### SOURCE DOCUMENT:
--------------------------------

Home > Blogs > VMware vSphere Blog


Recovering a Replicated vSphere Data Protection (VDP) Virtual Appliance

The question: Can a vSphere Data Protection (VDP) virtual appliance be successfully recovered from a replicated copy?

“Successfully recovered” means not only recovering the appliance, but being able to restore a VM from that recovered appliance. To test out this scenario, I used vSphere Replication to provide a replicated copy of the VDP virtual appliance. If you follow the vSphere Uptime blog, you may remember that we already discussed replicating VDP with vSphere Replication – here is the link for that post:

http://blogs.vmware.com/vsphere/2012/10/vdp-and-vr-interoperability.html

As stated in the article above, I do not recommend using VR to replicate VDP. In this case, I simply needed a way to test whether the VDP appliance could be recovered from the replicated copy at a secondary site – more importantly, to see if I could actually use the recovered VDP appliance at the secondary site to recover a VM that was backed up at the primary site.

I deployed a 2TB VDP virtual appliance at the primary site – a total of 13 .vmdk files, thin provisioned. I created a scheduled backup job for one VM. I protected the VDP appliance with VR and set the RPO to 12 hours. This helped me avoid issues with replicating VDP using VR as discussed in that previous post. Once the initial replication was complete, I immediately started my test.

To begin, I powered off the original VDP appliance and recovered the replicated copy. A VM is recovered by VR with the virtual network interface card (vNIC) disconnected as a safety precaution. I enabled the vNIC and powered on the recovered VDP appliance. I was not too surprised when I saw the following message.

Also notice in the background that the Core Services are reporting as “Unrecoverable”. This was almost surely a result of the replicated VDP appliance being a crash-consistent copy – basically as if someone “pulled the plug” on the server, moved it to another location and then turned it back on. VDP does not take kindly to that. Always shut down the guest OS of a VDP appliance gracefully (do not power it off).

--------------------------------

### STORED DATA:
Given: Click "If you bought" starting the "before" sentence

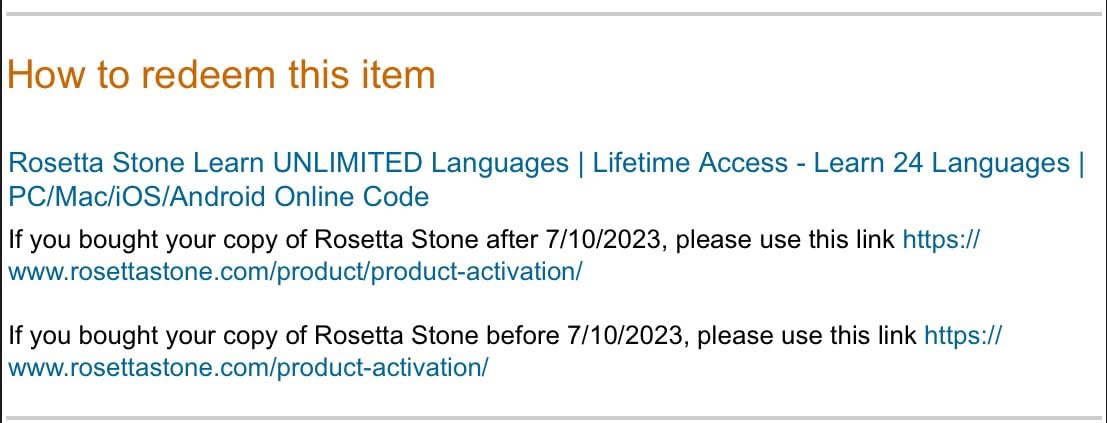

--------------------------------

### TASK REQUIREMENTS:
Carry on the blog post about recovering a replicated vSphere Data Protection appliance, starting right after its last sentence.

### RESPONSE TO THIS TASK:
There was not much I could do with the recovered appliance in that state so I deleted it from disk. However, I was not ready to give up. This time, I let the scheduled backup job and replication run for a few days. This was primarily so the VDP appliance would start running integrity checks and create checkpoints. Having a validated checkpoint would give me the opportunity to perform a Rollback in VDP. The Rollback mechanism is designed to protect against exactly what I ran into with the first attempt – a corrupted appliance due to a crash-consistent recovery.

Once again, I recovered the VDP appliance at my secondary site. The VDP appliance came online in good health – I did not have to perform a Rollback. Looking at the VDP Configure user interface (UI), I found the maintenance services were stopped, but all other services were running. I switched over to the VDP appliance console and noticed it was validating an integrity check.

Once the integrity check was complete, I switched back to the VDP Configure UI and found the Maintenance services were now running – presumably started after the integrity check was completed. Using the VDP Configure UI, I connected it to the vCenter Server and SSO server at the secondary site and rebooted the appliance.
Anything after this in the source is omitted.